Start of Excerpt provided

Yet, amid these conditions, Ahli Arab Hospital in Gaza continues to provide life-saving care around the clock. Staff work in three shifts, treating approximately 600–700 patients each day. Its services include trauma and emergency care, surgery, treatment for chronic and infectious disease, burns care, psychosocial support, oncology, rehabilitation, and maternal and child health. The hospital has recently opened an additional operating theatre, taking its operational capacity to four theatres.
Ahli is more than a hospital. It is a visible expression of Christian service to the whole community, providing care according to need in one of the most challenging contexts in the world. Its ability to continue depends on sustained access to fuel, medicines, equipment, spare parts and support for staff.
In the West Bank, escalating settler violence, military operations and movement restrictions are compounding a severe economic and public-health crisis. Approximately 280 Palestinian communities were reportedly directly affected by settler violence in recent weeks. Around 925 physical obstacles – including checkpoints, road gates, barriers and road closures – across the West Bank are restricting access to work, markets, land, healthcare and places of worship.
The withholding of Palestinian tax revenues is also having grave consequences. The Ministry of Health is reported to be operating facilities only two days a week rather than five, while more than 860 medicines were reported out of stock or at critically low levels in early June. This is forcing more vulnerable patients to seek care from already pressured charitable and faith-based providers.
St Luke’s Hospital in Nablus, operated by the Episcopal Diocese of Jerusalem, is absorbing a growing number of patients who cannot afford care and who can no longer rely on public provision. It continues to serve patients according to need, despite unprecedented demand and severe constraints.
For Christians in Jerusalem and across the West Bank, these pressures are also a direct FoRB concern. Christian families face insecurity, economic hardship, restrictions on movement and access, harassment and settler violence, including when trying to reach holy sites and places of worship. These conditions are contributing to emigration and to the gradual erosion of the indigenous Christian presence in the Holy Land.
Protecting this presence is not simply about safeguarding a religious minority. It is about defending the pluralism, dignity and shared heritage of the region, and ensuring that people of all faiths can live, worship and contribute to their communities without fear.
Urgent advocacy asks
The UK Government should use every available diplomatic channel to press for:
- An immediate and sustained ceasefire in Gaza, with effective protection for civilians;
- Safe, unrestricted and sustained humanitarian access throughout Gaza, including fuel, medicines, food, water, shelter materials and medical equipment;
- Protection for healthcare facilities, patients, health workers and humanitarian personnel in line with international humanitarian law;
- An end to settler violence and actions that obstruct safe access to homes, land, livelihoods, healthcare and places of worship in the West Bank;
- The release of Palestinian tax revenues to allow essential public institutions, particularly the Ministry of Health, to function;
- Protection for Christian communities, their properties and their freedom to worship, including safe and non-discriminatory access to holy sites;
Humanitarian action, protection of civilians and freedom of religion or belief cannot be separated. The people and institutions continuing to serve in Gaza and the West Bank need more than expressions of concern: they need protection, access, accountability and sustained international action now.

End of Excerpt provided

Explore the material.
1. Decide whether each statement agrees with the excerpt on Gaza and the West Bank. Answer yes or no, and quote the words that settle it.
(a) Ahli Arab Hospital now has four operating theatres.
(b) The Ministry of Health is operating its facilities five days a week.
(c) St Luke's Hospital is operated by the Ministry of Health.
2. List the kinds of physical obstacle in the West Bank that the excerpt on Gaza and the West Bank names.
The listing placed after this comes from a separate source.

Start of Information shown

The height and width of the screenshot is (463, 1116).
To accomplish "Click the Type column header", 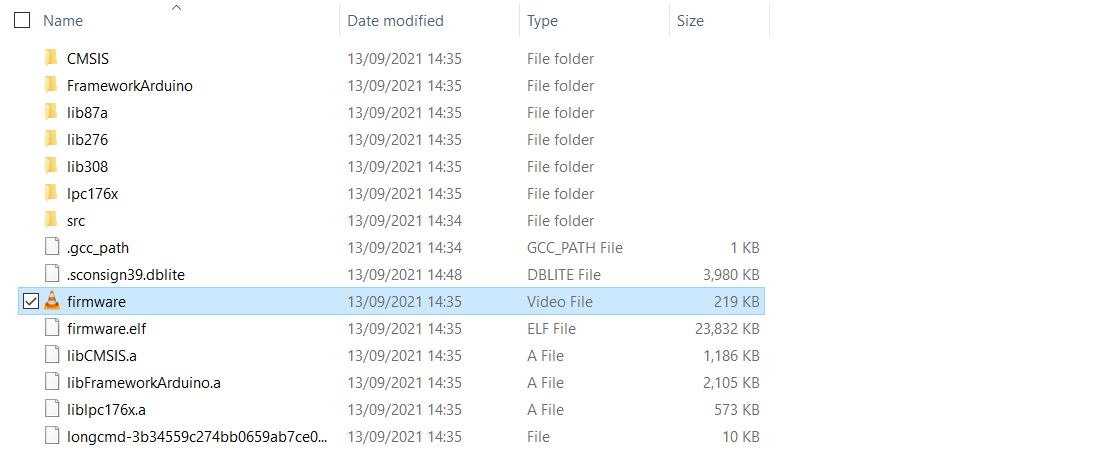I will click(543, 21).
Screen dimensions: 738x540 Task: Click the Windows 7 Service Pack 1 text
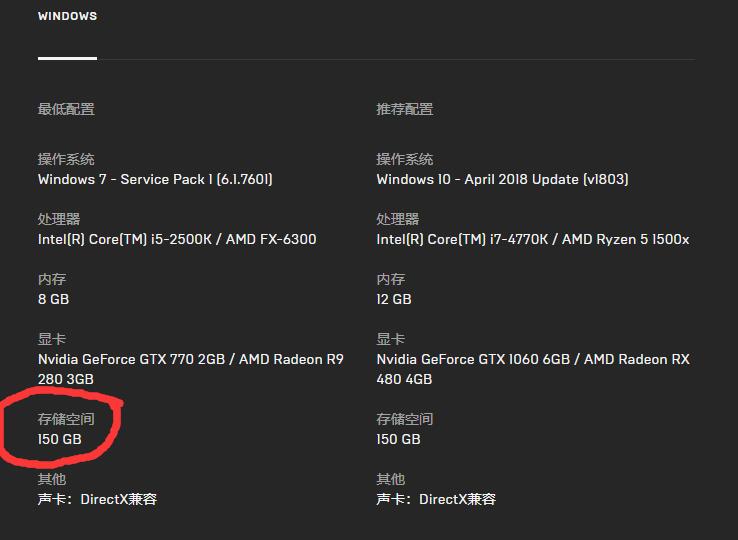(155, 180)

End of Information shown

Answers in order.
1.
(a) Yes: "taking its operational capacity to four theatres."
(b) No: "operating facilities only two days a week rather than five."
(c) No: "St Luke’s Hospital in Nablus, operated by the Episcopal Diocese of Jerusalem."

2.
- checkpoints
- road gates
- barriers
- road closures